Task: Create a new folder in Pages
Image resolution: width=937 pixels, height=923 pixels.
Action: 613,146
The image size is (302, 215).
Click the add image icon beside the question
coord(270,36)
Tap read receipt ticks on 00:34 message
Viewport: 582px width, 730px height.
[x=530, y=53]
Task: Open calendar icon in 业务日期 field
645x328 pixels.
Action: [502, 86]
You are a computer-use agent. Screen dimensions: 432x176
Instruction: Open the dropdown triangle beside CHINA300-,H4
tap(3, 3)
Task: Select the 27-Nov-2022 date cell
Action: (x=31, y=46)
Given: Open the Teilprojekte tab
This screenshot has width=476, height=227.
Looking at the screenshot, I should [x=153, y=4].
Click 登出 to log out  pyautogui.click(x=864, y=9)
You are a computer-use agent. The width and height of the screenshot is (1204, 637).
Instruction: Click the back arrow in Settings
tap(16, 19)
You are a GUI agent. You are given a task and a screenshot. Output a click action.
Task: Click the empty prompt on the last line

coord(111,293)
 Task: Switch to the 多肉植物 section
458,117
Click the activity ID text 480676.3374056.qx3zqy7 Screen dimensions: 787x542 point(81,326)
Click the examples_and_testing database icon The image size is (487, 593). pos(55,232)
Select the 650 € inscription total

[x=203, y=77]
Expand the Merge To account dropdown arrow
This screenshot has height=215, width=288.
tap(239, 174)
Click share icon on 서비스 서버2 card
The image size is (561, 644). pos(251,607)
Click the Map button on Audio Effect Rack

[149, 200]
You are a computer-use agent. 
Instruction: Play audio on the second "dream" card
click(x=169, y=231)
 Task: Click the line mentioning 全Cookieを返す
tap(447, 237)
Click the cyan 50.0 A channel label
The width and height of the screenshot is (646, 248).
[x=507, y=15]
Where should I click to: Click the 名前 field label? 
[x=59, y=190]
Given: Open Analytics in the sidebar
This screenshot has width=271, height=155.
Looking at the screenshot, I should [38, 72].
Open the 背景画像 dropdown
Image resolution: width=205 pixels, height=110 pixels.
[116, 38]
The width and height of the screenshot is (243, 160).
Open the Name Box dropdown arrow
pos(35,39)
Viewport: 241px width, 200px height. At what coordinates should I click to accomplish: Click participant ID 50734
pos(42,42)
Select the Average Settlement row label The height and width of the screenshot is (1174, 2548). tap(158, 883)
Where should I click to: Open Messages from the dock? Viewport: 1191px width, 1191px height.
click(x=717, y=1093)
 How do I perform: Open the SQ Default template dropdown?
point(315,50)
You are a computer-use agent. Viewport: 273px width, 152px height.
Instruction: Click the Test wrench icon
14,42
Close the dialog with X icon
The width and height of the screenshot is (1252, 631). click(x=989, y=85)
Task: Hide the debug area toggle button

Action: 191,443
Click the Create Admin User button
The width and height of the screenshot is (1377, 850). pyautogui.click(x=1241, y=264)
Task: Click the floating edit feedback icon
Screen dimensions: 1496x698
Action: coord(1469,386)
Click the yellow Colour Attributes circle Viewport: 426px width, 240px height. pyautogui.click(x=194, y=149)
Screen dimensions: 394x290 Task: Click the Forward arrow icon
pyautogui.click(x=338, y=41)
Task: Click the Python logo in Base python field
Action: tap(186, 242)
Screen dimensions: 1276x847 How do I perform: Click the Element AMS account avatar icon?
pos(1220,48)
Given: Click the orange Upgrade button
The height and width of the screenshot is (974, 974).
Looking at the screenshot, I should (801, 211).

------------

- What is expected: Could every record be printed again exactly as it reads?

- Response below:
Task: Create a new folder in Pages
Image resolution: width=937 pixels, height=923 pixels.
Action: 613,146
The image size is (302, 215).
Click the add image icon beside the question
coord(270,36)
Tap read receipt ticks on 00:34 message
Viewport: 582px width, 730px height.
[x=530, y=53]
Task: Open calendar icon in 业务日期 field
645x328 pixels.
Action: [502, 86]
You are a computer-use agent. Screen dimensions: 432x176
Instruction: Open the dropdown triangle beside CHINA300-,H4
tap(3, 3)
Task: Select the 27-Nov-2022 date cell
Action: (x=31, y=46)
Given: Open the Teilprojekte tab
This screenshot has width=476, height=227.
Looking at the screenshot, I should [x=153, y=4].
Click 登出 to log out  pyautogui.click(x=864, y=9)
You are a computer-use agent. The width and height of the screenshot is (1204, 637).
Instruction: Click the back arrow in Settings
tap(16, 19)
You are a GUI agent. You are given a task and a screenshot. Output a click action.
Task: Click the empty prompt on the last line

coord(111,293)
 Task: Switch to the 多肉植物 section
458,117
Click the activity ID text 480676.3374056.qx3zqy7 Screen dimensions: 787x542 point(81,326)
Click the examples_and_testing database icon The image size is (487, 593). pos(55,232)
Select the 650 € inscription total

[x=203, y=77]
Expand the Merge To account dropdown arrow
This screenshot has height=215, width=288.
tap(239, 174)
Click share icon on 서비스 서버2 card
The image size is (561, 644). pos(251,607)
Click the Map button on Audio Effect Rack

[149, 200]
You are a computer-use agent. 
Instruction: Play audio on the second "dream" card
click(x=169, y=231)
 Task: Click the line mentioning 全Cookieを返す
tap(447, 237)
Click the cyan 50.0 A channel label
The width and height of the screenshot is (646, 248).
[x=507, y=15]
Where should I click to: Click the 名前 field label? 
[x=59, y=190]
Given: Open Analytics in the sidebar
This screenshot has width=271, height=155.
Looking at the screenshot, I should [38, 72].
Open the 背景画像 dropdown
Image resolution: width=205 pixels, height=110 pixels.
[116, 38]
The width and height of the screenshot is (243, 160).
Open the Name Box dropdown arrow
pos(35,39)
Viewport: 241px width, 200px height. At what coordinates should I click to accomplish: Click participant ID 50734
pos(42,42)
Select the Average Settlement row label The height and width of the screenshot is (1174, 2548). tap(158, 883)
Where should I click to: Open Messages from the dock? Viewport: 1191px width, 1191px height.
click(x=717, y=1093)
 How do I perform: Open the SQ Default template dropdown?
point(315,50)
You are a computer-use agent. Viewport: 273px width, 152px height.
Instruction: Click the Test wrench icon
14,42
Close the dialog with X icon
The width and height of the screenshot is (1252, 631). click(x=989, y=85)
Task: Hide the debug area toggle button

Action: 191,443
Click the Create Admin User button
The width and height of the screenshot is (1377, 850). pyautogui.click(x=1241, y=264)
Task: Click the floating edit feedback icon
Screen dimensions: 1496x698
Action: coord(1469,386)
Click the yellow Colour Attributes circle Viewport: 426px width, 240px height. pyautogui.click(x=194, y=149)
Screen dimensions: 394x290 Task: Click the Forward arrow icon
pyautogui.click(x=338, y=41)
Task: Click the Python logo in Base python field
Action: tap(186, 242)
Screen dimensions: 1276x847 How do I perform: Click the Element AMS account avatar icon?
pos(1220,48)
Given: Click the orange Upgrade button
The height and width of the screenshot is (974, 974).
Looking at the screenshot, I should (801, 211).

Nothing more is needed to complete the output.